- _SOURCE RECORDS_
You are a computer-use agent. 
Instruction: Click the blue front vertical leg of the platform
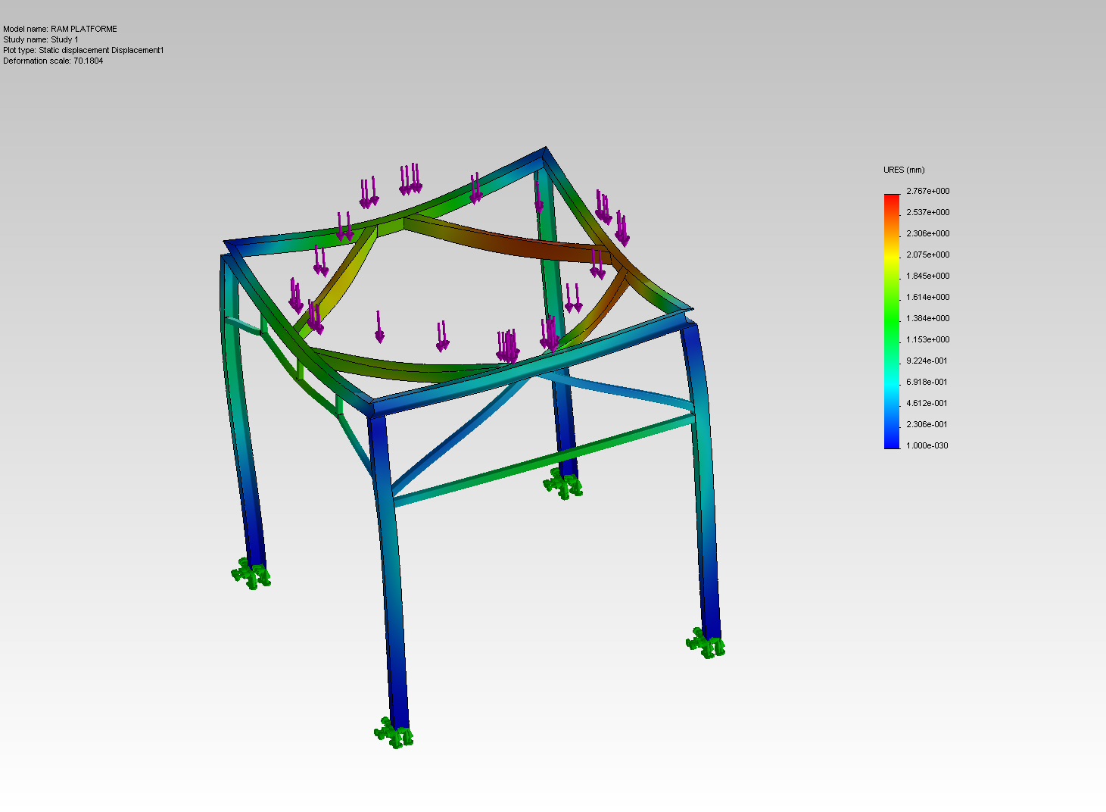point(390,568)
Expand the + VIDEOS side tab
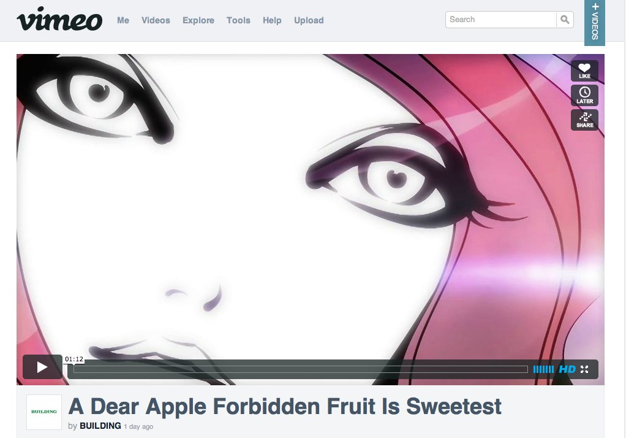The image size is (626, 438). 595,22
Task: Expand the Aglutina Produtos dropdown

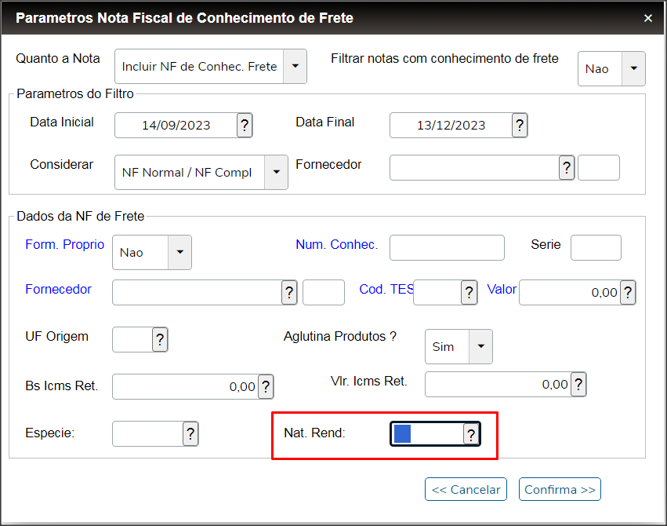Action: [480, 346]
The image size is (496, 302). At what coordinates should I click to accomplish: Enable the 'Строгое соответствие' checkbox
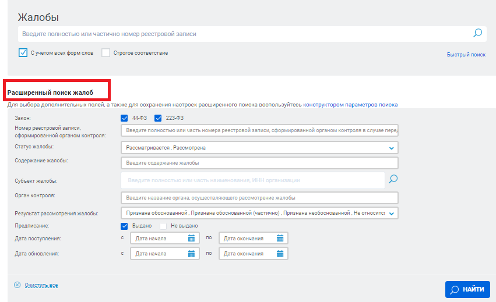coord(105,53)
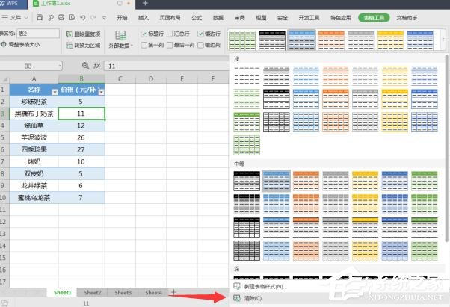Image resolution: width=450 pixels, height=307 pixels.
Task: Add a new sheet with the plus icon
Action: pyautogui.click(x=174, y=292)
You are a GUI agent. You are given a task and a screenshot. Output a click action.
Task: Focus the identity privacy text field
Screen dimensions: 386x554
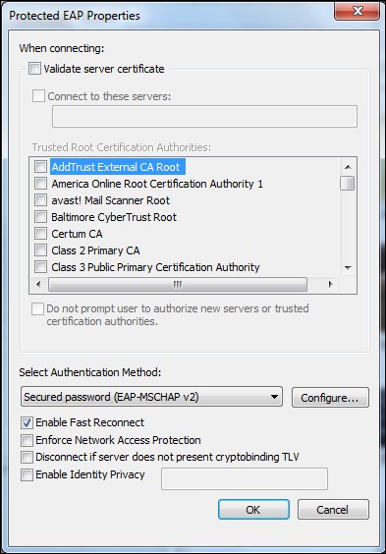[245, 478]
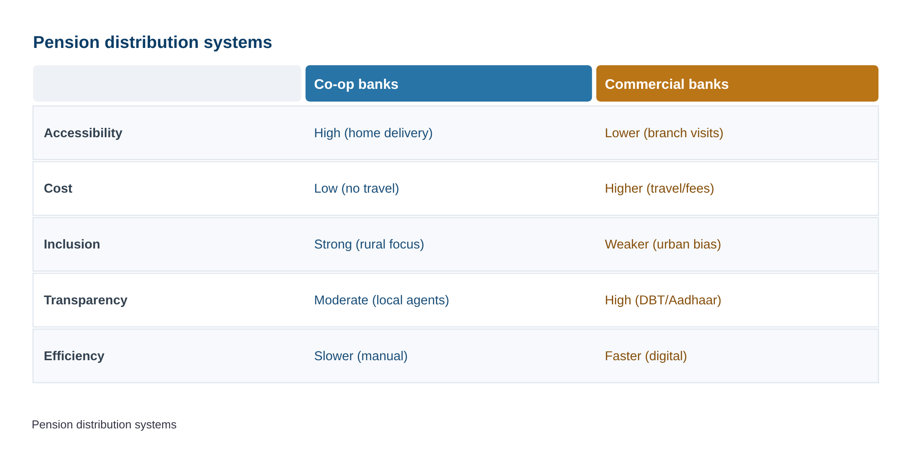The width and height of the screenshot is (915, 453).
Task: Select the Inclusion row label
Action: click(x=72, y=244)
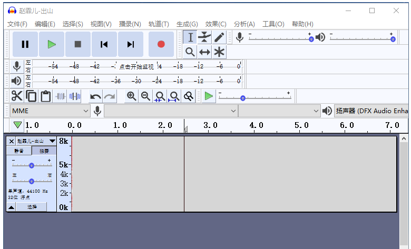
Task: Click the 选择 button in track panel
Action: coord(32,207)
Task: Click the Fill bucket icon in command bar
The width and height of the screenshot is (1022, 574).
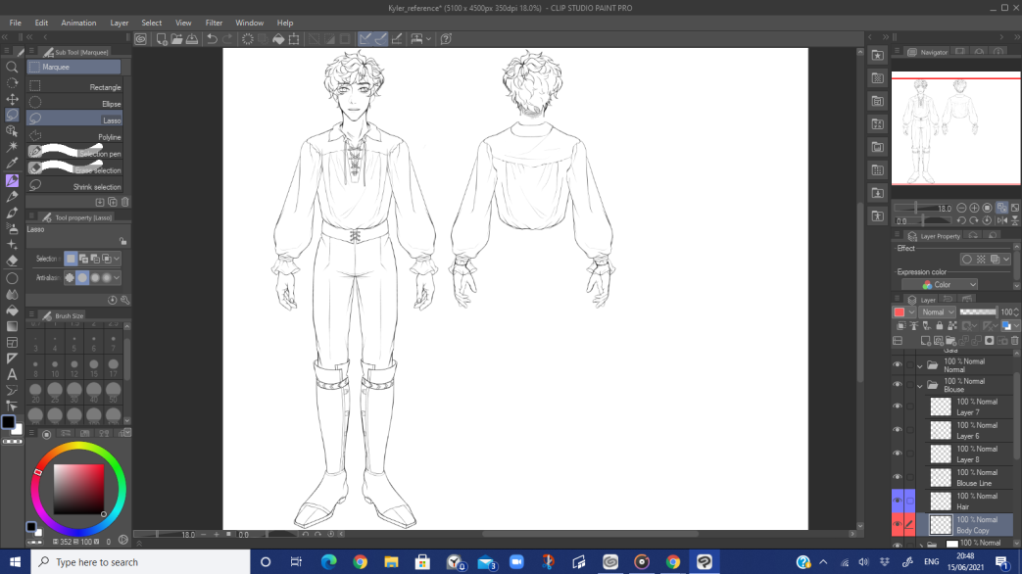Action: point(278,39)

- _WHAT TO WORK ON_
In the answer, retype exactly and only the lines from the one holding "Task: Focus the identity privacy text field" through the end of the listing, keeping both ends and dropping every picture.

- _TASK OUTPUT_
Task: Focus the identity privacy text field
Screen dimensions: 386x554
[245, 478]
The width and height of the screenshot is (915, 453).
Task: Select the Inclusion row label
Action: click(x=72, y=244)
Task: Click the 选择 button in track panel
Action: coord(32,207)
Task: Click the Fill bucket icon in command bar
The width and height of the screenshot is (1022, 574).
Action: point(278,39)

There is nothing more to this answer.